How to Get Virgin Atlantic Points
Despite all their shortcomings, Delta SkyMiles are valuable in part because they’re so easy to earn. With four co-branded credit cards and the ability to transfer American Express points to your SkyMiles account, there are plenty of options.
However, Virgin Atlantic Points are even easier to pile up. Unfortunately, you can’t transfer Delta SkyMiles to a Virgin Atlantic account. But Virgin Atlantis is transfer partners with three of the major bank’s points currencies: Chase Ultimate Rewards, American Express Membership Rewards, and Citi ThankYou points.
So you could boost your Flying Club balance by opening the Chase Sapphire Preferred Card or Chase Sapphire Reserve card. The Chase Sapphire Preferred has an 80,000-point welcome bonus after spending $4,000 in the first three months – more than enough to book a Delta One flight to Europe.
Do it right, and you could pull it off by meeting the minimum spend responsibly, using 50,000 points, and paying just over $100 for the taxes and fees and the card’s $95 annual fee. Not bad for a flight that typically costs a few thousand dollars!
Click Here to get more information about the Chase Sapphire Preferred Card.
The Platinum Card® from American Express is another strong option for frequent flyers. The $550 annual fee may seem steep (see rates & fees), but that comes with a ton of premium travel benefits. Oh, and that welcome offer: You can currently earn at least 75,000 points after spending $5,000 in the first six months. But check to see if you qualify for a 125,000-point bonus via CardMatch!
In addition to the bonus points, you’ll also earn 10x points per dollar spent at U.S. supermarkets and gas stations on up to $15,000 spent in the first six months (terms apply). Add that all up, and you could easily swing a few roundtrip flights to Europe in business class.

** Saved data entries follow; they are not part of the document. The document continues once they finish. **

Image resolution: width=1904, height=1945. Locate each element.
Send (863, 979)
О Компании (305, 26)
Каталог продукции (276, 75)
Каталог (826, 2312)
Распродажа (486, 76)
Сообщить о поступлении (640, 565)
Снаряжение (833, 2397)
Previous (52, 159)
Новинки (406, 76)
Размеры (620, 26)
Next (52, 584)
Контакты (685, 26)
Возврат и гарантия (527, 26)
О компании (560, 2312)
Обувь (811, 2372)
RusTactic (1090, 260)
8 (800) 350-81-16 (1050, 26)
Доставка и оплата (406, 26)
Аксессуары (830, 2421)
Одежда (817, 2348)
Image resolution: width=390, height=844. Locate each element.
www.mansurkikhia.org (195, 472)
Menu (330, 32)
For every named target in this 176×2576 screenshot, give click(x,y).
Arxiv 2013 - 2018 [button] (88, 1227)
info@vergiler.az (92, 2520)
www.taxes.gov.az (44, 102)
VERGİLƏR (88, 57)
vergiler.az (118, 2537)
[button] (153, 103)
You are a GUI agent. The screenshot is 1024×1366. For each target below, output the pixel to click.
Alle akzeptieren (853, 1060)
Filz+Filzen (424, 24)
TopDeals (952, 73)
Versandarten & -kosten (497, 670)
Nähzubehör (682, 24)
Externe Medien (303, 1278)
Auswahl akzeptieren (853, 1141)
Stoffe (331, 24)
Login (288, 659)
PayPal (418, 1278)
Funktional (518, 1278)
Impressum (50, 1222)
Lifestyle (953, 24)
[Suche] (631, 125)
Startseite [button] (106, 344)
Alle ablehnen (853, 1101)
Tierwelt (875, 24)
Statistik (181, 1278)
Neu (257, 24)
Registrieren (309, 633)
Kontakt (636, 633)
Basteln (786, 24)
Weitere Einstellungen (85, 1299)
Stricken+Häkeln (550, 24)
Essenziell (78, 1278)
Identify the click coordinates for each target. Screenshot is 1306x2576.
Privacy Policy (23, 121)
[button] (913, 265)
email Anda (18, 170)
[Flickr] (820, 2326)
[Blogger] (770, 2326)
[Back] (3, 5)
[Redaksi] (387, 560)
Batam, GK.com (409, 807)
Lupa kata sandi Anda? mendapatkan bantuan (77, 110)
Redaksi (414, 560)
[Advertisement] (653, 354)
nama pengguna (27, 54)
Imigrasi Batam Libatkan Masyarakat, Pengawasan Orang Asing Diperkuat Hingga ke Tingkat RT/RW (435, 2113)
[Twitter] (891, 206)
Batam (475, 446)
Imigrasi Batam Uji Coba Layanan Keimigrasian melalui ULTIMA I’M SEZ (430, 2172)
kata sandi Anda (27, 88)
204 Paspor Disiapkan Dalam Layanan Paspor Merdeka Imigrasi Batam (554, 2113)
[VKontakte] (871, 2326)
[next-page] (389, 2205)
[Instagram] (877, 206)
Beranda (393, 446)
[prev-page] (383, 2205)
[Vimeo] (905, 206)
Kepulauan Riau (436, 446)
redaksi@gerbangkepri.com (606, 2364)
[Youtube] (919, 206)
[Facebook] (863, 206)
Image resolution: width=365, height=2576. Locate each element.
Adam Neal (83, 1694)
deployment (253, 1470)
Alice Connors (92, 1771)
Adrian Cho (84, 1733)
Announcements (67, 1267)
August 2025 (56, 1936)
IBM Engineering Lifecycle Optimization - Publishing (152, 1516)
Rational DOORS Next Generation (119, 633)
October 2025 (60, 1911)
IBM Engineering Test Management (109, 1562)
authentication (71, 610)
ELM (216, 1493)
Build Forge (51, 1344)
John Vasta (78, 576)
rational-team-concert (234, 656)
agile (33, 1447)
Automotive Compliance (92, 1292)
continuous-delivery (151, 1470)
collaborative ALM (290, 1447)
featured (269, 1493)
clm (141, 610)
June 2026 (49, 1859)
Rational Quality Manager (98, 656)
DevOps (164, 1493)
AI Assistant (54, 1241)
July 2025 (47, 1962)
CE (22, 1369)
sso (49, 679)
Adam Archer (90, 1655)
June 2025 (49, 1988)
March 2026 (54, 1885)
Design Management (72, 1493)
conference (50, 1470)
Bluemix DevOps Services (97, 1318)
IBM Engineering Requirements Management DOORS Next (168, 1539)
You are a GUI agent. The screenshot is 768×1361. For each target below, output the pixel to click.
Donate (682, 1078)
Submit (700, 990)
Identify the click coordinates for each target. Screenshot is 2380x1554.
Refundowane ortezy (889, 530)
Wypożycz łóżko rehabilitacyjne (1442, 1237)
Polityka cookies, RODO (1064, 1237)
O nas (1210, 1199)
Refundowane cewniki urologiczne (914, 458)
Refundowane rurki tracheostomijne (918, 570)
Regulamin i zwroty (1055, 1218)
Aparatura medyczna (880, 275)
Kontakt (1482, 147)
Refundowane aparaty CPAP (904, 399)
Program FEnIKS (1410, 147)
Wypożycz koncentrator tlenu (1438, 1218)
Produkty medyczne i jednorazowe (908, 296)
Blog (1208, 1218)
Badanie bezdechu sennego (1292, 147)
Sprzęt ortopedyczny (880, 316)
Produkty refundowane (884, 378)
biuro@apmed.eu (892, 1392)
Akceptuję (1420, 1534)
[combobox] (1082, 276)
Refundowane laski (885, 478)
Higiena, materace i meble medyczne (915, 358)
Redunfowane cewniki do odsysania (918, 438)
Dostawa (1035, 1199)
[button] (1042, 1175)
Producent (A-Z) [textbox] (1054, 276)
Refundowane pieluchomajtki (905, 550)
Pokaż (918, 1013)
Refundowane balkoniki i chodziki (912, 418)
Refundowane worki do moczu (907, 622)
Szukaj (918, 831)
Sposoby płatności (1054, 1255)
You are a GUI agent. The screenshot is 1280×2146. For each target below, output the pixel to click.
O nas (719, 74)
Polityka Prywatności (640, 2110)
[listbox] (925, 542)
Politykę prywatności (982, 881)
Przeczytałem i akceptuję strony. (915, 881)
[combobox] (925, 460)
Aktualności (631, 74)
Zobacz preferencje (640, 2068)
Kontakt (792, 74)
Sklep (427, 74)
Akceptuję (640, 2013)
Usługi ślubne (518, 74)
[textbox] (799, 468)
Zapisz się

Best of all, American Express regularly offers transfer bonuses of 20% to 30% or more to Virgin Atlantic. That makes it even cheaper to book some of these Delta flights.
Click Here to learn more about the Platinum Card from American Express.
We love Delta SkyMiles and we’re not shy about it. However, there are many cases where their SkyMiles award pricing doesn’t make sense.
When Delta wants a boatload of SkyMiles, you may be able to use Virgin Atlantic miles as your bridge to greatly reduce the cost of your Delta flights.